プロの力を借りる

離婚調停といいますとすごく重いイメージがありますが、それほど堅苦しいものではありませんし、夫婦関係を調整してもらうために利用することもできるので、使うようによっては意味があります。必ずしも離婚調停というのは離婚するためだけにあるわけではないからです。離婚調停そのものの数は増加しますが、それでもほとんどの場合は協議離婚です。我が国では届け出だけで離婚できるので、そういった意味では欧米諸国の制度とは異なっています。もともとは離婚に寛容な国民性を持っていたようです。一番は二人で話し合って決めること、これが困難になってきたなら家庭裁判所を利用してみること、これが解決へのもっとも手っ取り早い道しるべです。
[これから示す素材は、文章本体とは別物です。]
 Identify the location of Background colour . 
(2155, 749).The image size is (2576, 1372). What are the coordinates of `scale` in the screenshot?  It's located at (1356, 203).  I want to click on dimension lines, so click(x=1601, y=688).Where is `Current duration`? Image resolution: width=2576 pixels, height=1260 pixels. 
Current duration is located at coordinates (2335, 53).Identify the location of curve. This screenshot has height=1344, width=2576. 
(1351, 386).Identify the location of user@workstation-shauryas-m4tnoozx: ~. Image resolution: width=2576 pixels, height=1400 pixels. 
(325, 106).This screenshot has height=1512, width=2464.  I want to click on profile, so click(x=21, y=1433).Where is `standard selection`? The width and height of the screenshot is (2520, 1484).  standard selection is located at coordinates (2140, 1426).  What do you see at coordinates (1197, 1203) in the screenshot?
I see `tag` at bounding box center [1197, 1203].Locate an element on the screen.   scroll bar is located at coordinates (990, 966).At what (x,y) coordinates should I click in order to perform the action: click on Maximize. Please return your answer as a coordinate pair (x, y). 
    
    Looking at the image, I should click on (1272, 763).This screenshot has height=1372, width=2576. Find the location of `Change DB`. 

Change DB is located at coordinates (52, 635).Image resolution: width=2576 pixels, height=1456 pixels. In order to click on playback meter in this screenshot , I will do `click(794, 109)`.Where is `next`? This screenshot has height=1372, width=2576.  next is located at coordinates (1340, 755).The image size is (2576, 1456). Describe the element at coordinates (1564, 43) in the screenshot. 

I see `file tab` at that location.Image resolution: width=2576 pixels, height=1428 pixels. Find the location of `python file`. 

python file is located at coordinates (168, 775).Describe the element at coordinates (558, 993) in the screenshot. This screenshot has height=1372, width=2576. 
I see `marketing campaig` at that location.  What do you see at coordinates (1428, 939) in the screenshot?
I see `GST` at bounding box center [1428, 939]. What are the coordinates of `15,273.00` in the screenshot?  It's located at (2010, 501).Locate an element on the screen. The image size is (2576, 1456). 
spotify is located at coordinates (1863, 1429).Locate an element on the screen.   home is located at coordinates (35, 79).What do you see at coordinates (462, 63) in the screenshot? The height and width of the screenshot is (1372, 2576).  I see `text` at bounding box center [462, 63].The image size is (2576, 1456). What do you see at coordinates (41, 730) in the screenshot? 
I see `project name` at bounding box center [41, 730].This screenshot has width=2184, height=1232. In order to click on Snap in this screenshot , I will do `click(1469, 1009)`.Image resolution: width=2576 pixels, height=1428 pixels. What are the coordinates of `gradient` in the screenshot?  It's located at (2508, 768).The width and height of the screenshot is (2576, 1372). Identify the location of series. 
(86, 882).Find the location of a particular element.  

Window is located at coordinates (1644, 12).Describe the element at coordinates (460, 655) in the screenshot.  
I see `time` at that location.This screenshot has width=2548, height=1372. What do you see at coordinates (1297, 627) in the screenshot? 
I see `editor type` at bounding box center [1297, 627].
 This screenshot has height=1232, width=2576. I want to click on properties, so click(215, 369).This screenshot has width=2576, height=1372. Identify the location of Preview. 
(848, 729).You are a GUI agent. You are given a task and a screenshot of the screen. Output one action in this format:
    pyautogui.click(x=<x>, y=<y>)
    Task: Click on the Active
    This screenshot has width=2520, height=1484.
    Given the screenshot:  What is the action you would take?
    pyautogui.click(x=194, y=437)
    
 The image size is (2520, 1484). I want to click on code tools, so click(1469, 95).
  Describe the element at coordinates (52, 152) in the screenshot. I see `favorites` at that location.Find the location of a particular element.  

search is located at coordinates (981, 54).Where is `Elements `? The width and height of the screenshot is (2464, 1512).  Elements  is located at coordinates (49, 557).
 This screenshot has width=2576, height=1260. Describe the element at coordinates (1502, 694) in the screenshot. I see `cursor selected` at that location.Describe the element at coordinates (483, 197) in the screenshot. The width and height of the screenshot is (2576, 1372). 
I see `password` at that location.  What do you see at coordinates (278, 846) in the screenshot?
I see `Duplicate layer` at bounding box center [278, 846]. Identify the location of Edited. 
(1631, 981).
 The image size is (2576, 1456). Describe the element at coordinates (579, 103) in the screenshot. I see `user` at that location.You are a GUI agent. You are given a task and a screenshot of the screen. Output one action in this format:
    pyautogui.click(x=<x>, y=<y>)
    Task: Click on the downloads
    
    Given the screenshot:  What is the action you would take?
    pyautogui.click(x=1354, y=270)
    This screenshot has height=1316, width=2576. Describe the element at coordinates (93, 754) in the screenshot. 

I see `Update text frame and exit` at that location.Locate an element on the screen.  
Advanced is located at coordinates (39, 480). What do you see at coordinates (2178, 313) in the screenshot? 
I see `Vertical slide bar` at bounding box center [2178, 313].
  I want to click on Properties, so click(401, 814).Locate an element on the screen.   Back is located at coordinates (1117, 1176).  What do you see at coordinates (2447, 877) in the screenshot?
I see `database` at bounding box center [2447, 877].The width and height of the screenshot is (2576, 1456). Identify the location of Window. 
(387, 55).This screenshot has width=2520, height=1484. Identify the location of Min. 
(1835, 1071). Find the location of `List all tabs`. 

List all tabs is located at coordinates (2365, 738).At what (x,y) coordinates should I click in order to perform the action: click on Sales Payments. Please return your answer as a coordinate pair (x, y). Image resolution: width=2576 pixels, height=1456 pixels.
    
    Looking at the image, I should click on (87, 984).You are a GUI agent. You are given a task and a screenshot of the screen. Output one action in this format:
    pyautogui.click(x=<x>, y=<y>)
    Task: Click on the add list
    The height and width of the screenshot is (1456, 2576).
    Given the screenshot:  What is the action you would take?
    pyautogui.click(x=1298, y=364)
最初から弁護士を付けて離婚調停をしていく場合というのは、相手の不貞行為など重い原因があって、相手方に慰謝料などの請求をしていく場合やどうしても離婚したい場合など、本人に切迫した事情がある場合が多いようです。裁判例を見ても深刻な内容のものがたくさんあります。そういう場合訴訟手続きに関するプロフェッショナルである弁護士に依頼することで、コストはかかりますが、お任せする安心感があります。すぐには認められなくとも、そのままの状態が継続されればやはり夫婦関係の破たん状態を認めざるを得なくなることでしょう。相手方としても感情の冷めた夫婦生活は苦痛を伴うものだと思われます。ただ訴訟なりの戦術や戦略に先走りするのもどうかと思いますが、部分的にはそういう傾向もみられるようです。